Yo, I’m a backend developer. I’ve been going to meetups about automated testing tools, Docker, and React. My apps have been TDD’d with love. The latest Ruby Rogues podcast about feature flags has got me itching to do a deep dive into that workflow. The interview Developer Tea did with Sam Lambert recently has me daydreaming about becoming a systems engineer down the road. All that wonder and curiosity, and I completely blanked when someone asked me about floats last week.

Most of the time spent in the ‘assets’ portion of my rails apps these past couple of years have been in there to work on jQuery and Coffeescript. What is the silver lining to this? I poked around and discovered flexbox! I’ve been so stuck in 2013 that I’ve been using frameworks with grids to position things.

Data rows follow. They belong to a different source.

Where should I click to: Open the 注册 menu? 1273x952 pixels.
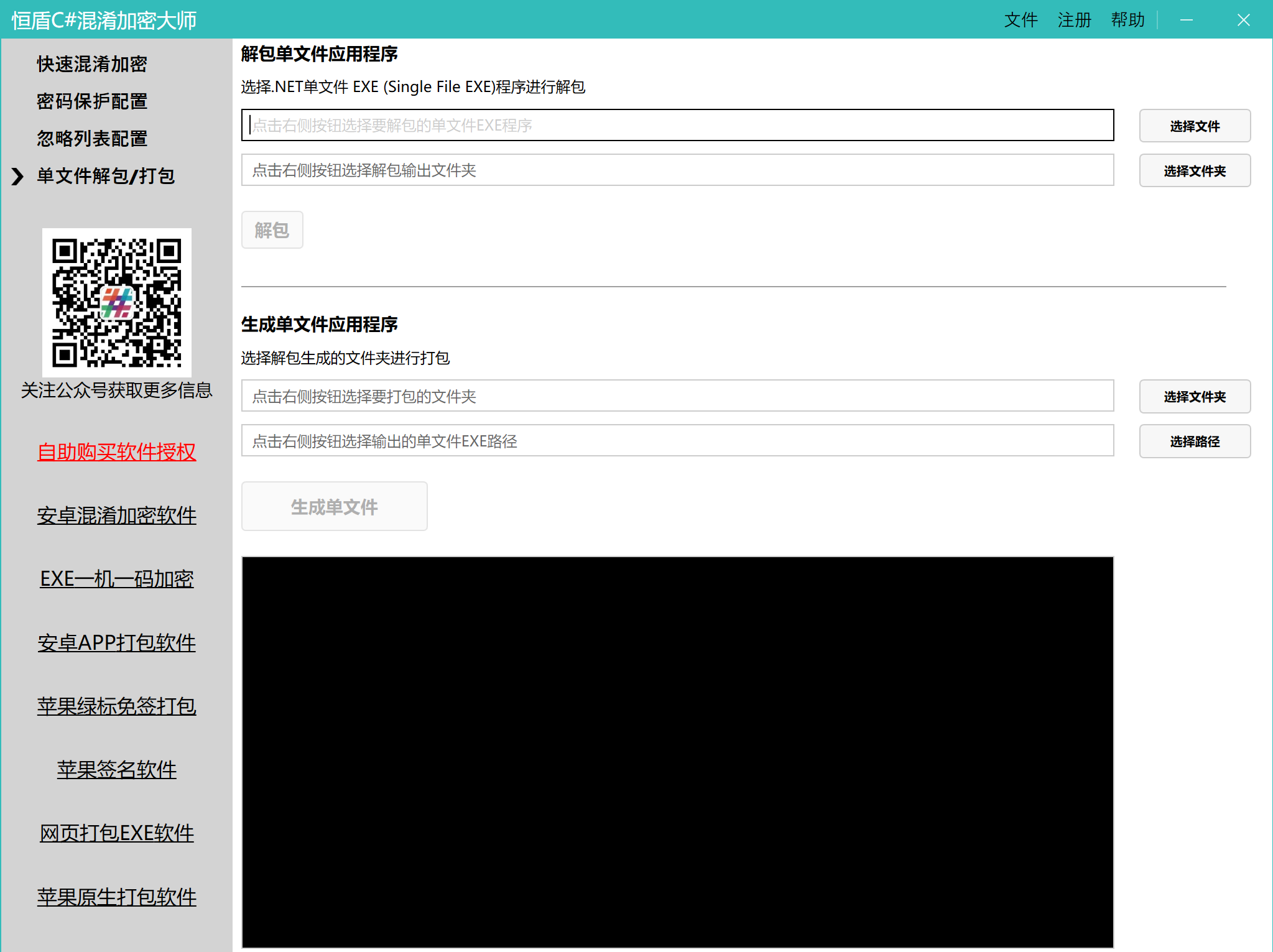pyautogui.click(x=1074, y=19)
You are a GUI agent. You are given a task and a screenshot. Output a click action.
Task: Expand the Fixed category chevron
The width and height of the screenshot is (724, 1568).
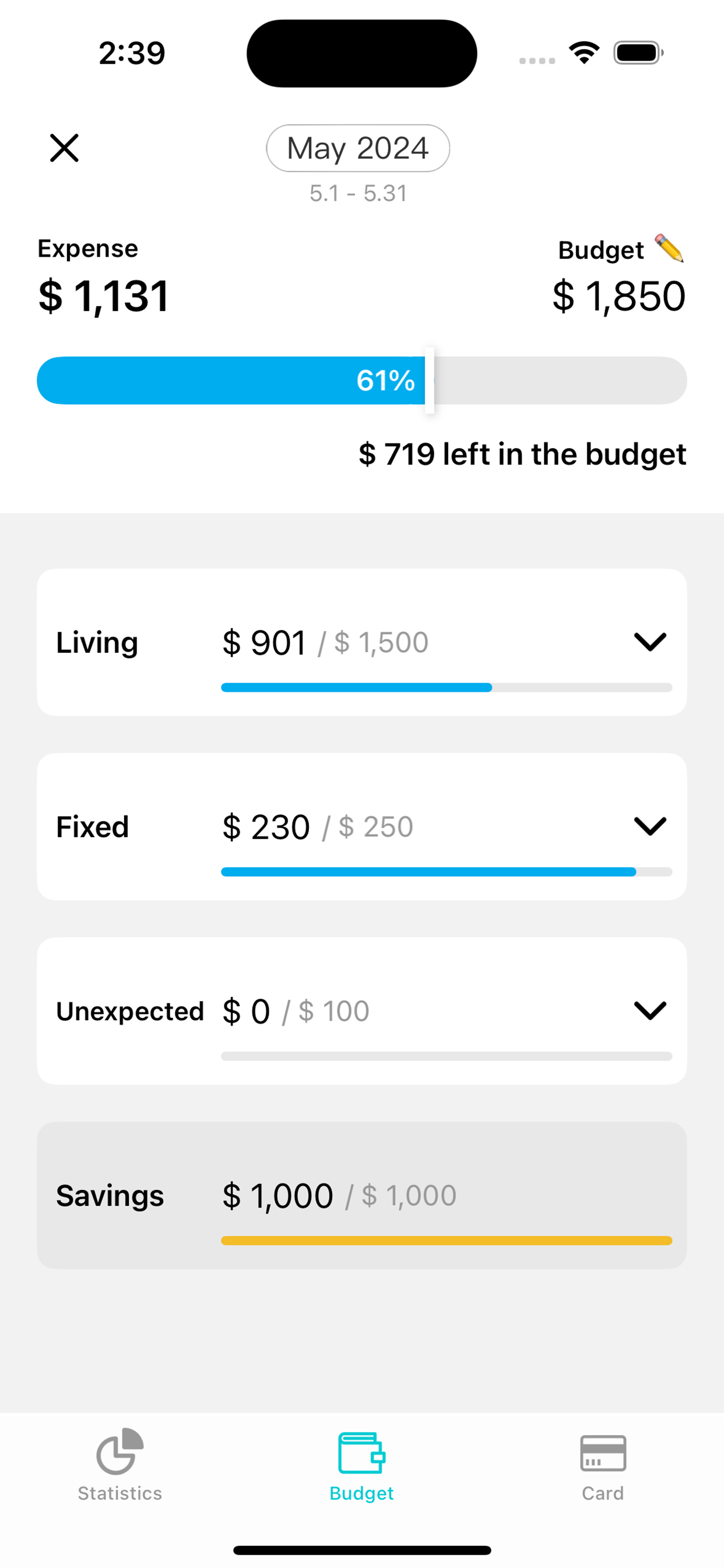(x=650, y=826)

With flexbox, you can center things horizontally/vertically, position things as a group or override group settings for particular elements, and you can customize behavior based on screen size- all this without heavy reliance on knowing the size of your container. How many pixels? It doesn’t matter.

Flexbox Resources I Used

  1. CSS-Tricks: Guide to Flexbox Props to Chris Coyier for giving a quick and easy-to-follow rundown of the properties of flex containers and their items.

  2. Codepen Don’t you dare read that article the same way you do your Twitter feed at 11:30pm! You can do something simple like what I did- just get yourself up and running with something so you can learn how to control the positioning and flow of your objects.

  3. Flexbox Froggy This open-source game was such an inviting way to keep practicing flexing the flexbox to something other than my boring boxes. You can do all 24 levels in one sitting.

Do I remember what floats do now? Yes, I can use them in my stylesheets to place them on the left or right side of their container.

Will I use them more? Perhaps. Learning about flexboxes has given me one more tool in my toolbox to feel comfortable when I mosey on to the frontend.

What a buy-one-get-one-free moment! Asked one question; got to remind myself of something and learn something completely new, too.

When I was a kid, I remember seeing infommercials for the Encyclopaedia Britannica on TV. I remember thinking it was for rich families because it was something you could pay installments for (must by out-of-this-world expensive if people couldn’t pay for it all together). Anyway, I remember wondering how much smarter these rich families were than me since they didn’t have to go to the library or their classroom and wait their turn to read these things. How priveleged am I now that I have all of this at my fingertips!

Thank you, Universe, for stumping me last week- allowing me to learn and reminding me how lucky I am to have grown with the same thirst for knowlege I had in my childhood.